Official repository for the paper: "Probing LLMs for Joint Encoding of
Linguistic Categories." Findings of EMNLP 2023.

https://arxiv.org/abs/2310.18696

## Requirements and Setup

Details such as python and package versions can be found in the generated
[pyproject.toml](pyproject.toml) and [poetry.lock](poetry.lock) files.

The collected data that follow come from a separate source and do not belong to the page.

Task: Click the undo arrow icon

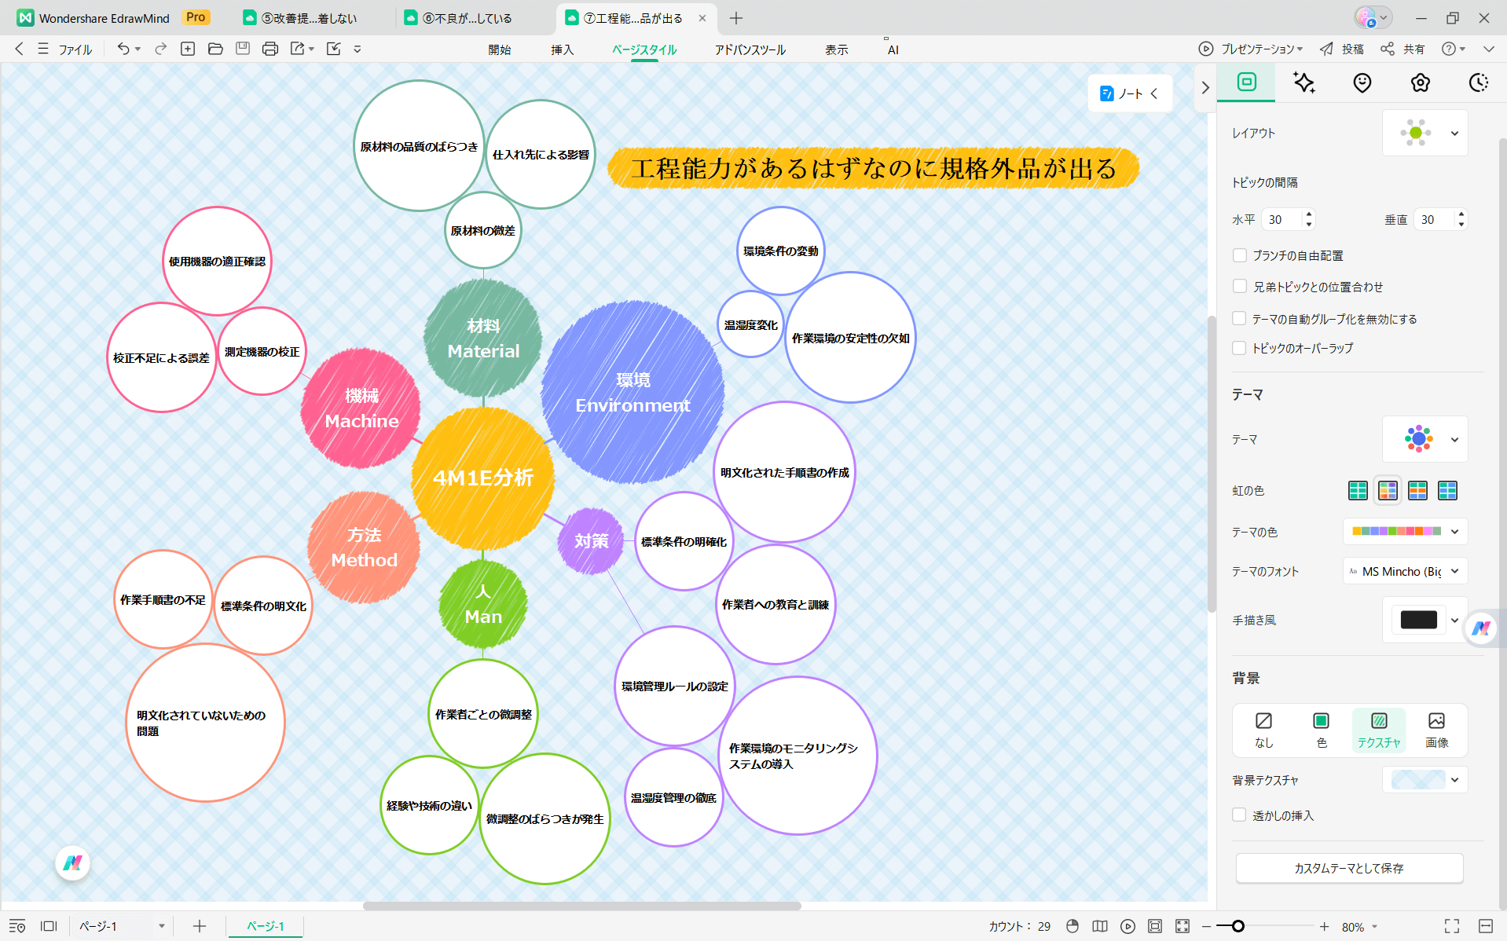Action: click(x=123, y=49)
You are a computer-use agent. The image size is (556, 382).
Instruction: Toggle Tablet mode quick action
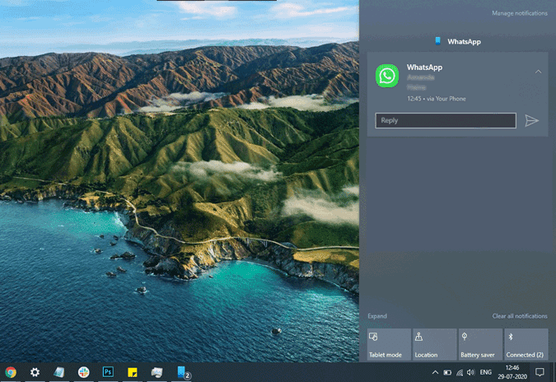389,344
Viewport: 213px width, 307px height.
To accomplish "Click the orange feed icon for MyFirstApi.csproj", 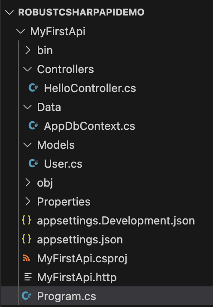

We recommend using an environment manager such as
[conda](https://docs.conda.io/en/latest/). After setting up your environment
with the correct python version, please proceed with the installation of the
required packages. We provide a [requirements.txt](requirements.txt) file for
this.

```terminal
pip install -r requirements.txt
```

This `requirements.txt` file is generated by running the following

```terminal
sh gen_pip_reqs.sh
```

## Repository contents

```bash
.
├── data/ # Where data is kept
├── experiments/ # arrays of images
├── images/ # more individual images
├── lisa/ # SLURM jobs and configs
├── infoshare/
│   ├── datamodules/ # handle data loading, processing
│   ├── models/ # Model implementations
│   ├── run
│   │   ├── test.py # run testing
│   │   ├── test_xlingual.py # run testing across languages
│   │   └── train.py # run training
│   ├── __init__.py
│   └── utils.py # general utils
├── notebooks/ # see notebooks/README.md
├── reports/ # LaTeX and more
├── README.md # you are here
├── lswsd_lemmas.txt # lemmas used for LSWSD
├── poetry.lock # dependencies metadata
├── pyproject.toml # project metadata
├── gen_pip_reqs.sh # script for generating requirements.txt
└── requirements.txt # required packages for PIP
```

The above was generated with

```bash
tree . -L 3 --dirsfirst -I "*.eps|*.png|*.pdf|lightning_logs|*pycache*|backup"
```

followed by some manual edits.

## Citation

If you use this code or find our work otherwise useful, please consider citing
our paper:

```bibtex
@inproceedings{starace2023probing,
title={Probing LLMs for Joint Encoding of Linguistic Categories},
author={Starace, Giulio and Papakostas, Konstantinos and Choenni, Rochelle and Panagiotopoulos, Apostolos and Rosati, Matteo and Leidinger, Alina and Shutova, Ekaterina},
booktitle={Findings of the Association for Computational Linguistics: EMNLP 2023},
pages={7158--7179},
year={2023}
}
```